BEGIN Page excerpt
New figures show an estimated 917 have died and 14,000 more infected with cholera in Haiti's present outbreak. However, it is suspected that many deaths in mountainous regions far from hospitals are going unreported.
Clinics are rapidly filling up and many deaths are being reported. "The trend is extremely, extremely alarming. We have not reached a peak yet, but it could arrive next week," said the head of mission for Medecins Sans Frontieres, Stefano Zannini. A health official described the situation in Port-Au-Prince as "[growing] more pathetic each day." The official also said that hospitals in the capital are not able to cope with all of the patients.
No one alive in Haiti has experienced cholera before, so it is a population which is very susceptible to the bacteria. Cholera, now that it is in Haiti, probably the bacteria will be there for a number of years to come. It will not go away.—World Health Organization spokesman Gregory Hartl
The United Nations has appealed to donor nations for US$164 million in order to import more doctors, medicine, and water purification systems.
According to the US Centers for Disease Control (CDC) "experience from the Peru outbreak in the early 1990s and from other countries in Latin America suggests that we should expect to identify additional cases for many months to several years."
CDC says cholera is "an acute, diarrheal illness caused by infection of the intestine with the bacterium Vibrio cholerae. The infection is often mild or without symptoms, but sometimes it can be severe... In severe cases, the infected person may experience profuse watery diarrhea, vomiting, and leg cramps, which can cause rapid loss of body fluids and lead to dehydration and shock. Without treatment, death can occur within hours."
END Page excerpt
Required action 1 >>
Answer these questions about the Haiti cholera article:
(a) How much money has the United Nations asked donor nations for?
(b) Who is head of mission for Medecins Sans Frontieres?
(c) Which outbreak does the CDC cite from the early 1990s?
Required action 2 >>
Could you reproduce word for word the part of the Haiti cholera article that opens with the words containing "No one alive" and closes with "water purification systems."?
The material after this point comes from a different source.
BEGIN Listed records
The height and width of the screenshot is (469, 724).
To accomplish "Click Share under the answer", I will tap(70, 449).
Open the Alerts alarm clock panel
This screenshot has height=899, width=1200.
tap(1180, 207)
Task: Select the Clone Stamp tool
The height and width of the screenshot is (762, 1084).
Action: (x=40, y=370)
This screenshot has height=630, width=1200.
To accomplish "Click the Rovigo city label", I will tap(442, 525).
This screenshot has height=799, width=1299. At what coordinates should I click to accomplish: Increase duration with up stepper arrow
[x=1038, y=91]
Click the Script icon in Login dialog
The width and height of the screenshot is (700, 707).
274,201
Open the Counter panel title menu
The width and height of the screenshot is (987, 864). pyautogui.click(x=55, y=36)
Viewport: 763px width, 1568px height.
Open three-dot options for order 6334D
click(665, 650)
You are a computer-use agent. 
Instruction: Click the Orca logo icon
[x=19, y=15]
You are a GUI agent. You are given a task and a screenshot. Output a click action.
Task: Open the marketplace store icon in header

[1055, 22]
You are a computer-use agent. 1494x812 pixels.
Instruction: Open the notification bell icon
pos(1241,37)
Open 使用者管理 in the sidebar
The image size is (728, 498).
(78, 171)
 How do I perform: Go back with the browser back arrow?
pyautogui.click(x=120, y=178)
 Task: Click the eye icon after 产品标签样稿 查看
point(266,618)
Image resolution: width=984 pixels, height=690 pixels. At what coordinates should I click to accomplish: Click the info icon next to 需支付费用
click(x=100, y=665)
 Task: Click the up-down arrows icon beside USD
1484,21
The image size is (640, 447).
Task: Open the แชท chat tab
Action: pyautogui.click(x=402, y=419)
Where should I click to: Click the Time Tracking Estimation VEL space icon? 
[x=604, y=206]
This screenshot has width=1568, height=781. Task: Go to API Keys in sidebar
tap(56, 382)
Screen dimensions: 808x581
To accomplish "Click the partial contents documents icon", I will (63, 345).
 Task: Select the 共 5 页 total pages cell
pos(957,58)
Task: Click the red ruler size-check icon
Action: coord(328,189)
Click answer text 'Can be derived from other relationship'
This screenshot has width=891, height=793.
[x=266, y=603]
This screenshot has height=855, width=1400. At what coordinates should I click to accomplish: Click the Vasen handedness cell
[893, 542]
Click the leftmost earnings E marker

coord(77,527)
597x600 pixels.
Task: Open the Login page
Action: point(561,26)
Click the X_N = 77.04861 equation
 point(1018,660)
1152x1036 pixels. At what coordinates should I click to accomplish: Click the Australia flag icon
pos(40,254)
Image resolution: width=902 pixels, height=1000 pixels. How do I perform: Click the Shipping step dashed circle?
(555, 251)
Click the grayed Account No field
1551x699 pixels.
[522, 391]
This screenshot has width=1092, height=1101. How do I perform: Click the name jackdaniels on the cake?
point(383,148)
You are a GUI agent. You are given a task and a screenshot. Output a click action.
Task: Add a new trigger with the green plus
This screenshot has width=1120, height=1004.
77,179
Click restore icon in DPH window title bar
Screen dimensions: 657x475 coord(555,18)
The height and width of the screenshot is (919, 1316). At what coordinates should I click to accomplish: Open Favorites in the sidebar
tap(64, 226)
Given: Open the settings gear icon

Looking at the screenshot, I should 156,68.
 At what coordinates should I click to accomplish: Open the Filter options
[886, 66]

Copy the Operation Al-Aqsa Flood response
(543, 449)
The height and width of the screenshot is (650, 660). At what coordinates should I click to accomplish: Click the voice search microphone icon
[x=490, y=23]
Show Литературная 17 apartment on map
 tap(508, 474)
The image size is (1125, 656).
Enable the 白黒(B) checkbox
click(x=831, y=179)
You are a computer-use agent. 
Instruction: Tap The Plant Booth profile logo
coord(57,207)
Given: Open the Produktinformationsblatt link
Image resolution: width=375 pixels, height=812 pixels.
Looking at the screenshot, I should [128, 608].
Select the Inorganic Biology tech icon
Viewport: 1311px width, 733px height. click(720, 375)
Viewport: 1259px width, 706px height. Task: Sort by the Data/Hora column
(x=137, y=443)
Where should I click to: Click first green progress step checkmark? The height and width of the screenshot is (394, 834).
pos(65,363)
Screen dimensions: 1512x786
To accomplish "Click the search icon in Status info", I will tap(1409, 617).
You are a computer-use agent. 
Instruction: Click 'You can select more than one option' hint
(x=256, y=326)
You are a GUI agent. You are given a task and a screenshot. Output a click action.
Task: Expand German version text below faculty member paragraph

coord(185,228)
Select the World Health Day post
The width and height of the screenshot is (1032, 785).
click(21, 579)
END Listed records
Exercise response 1 >>
(a) US$164 million
(b) Stefano Zannini
(c) The Peru outbreak

Exercise response 2 >>
No one alive in Haiti has experienced cholera before, so it is a population which is very susceptible to the bacteria. Cholera, now that it is in Haiti, probably the bacteria will be there for a number of years to come. It will not go away.—World Health Organization spokesman Gregory Hartl
The United Nations has appealed to donor nations for US$164 million in order to import more doctors, medicine, and water purification systems.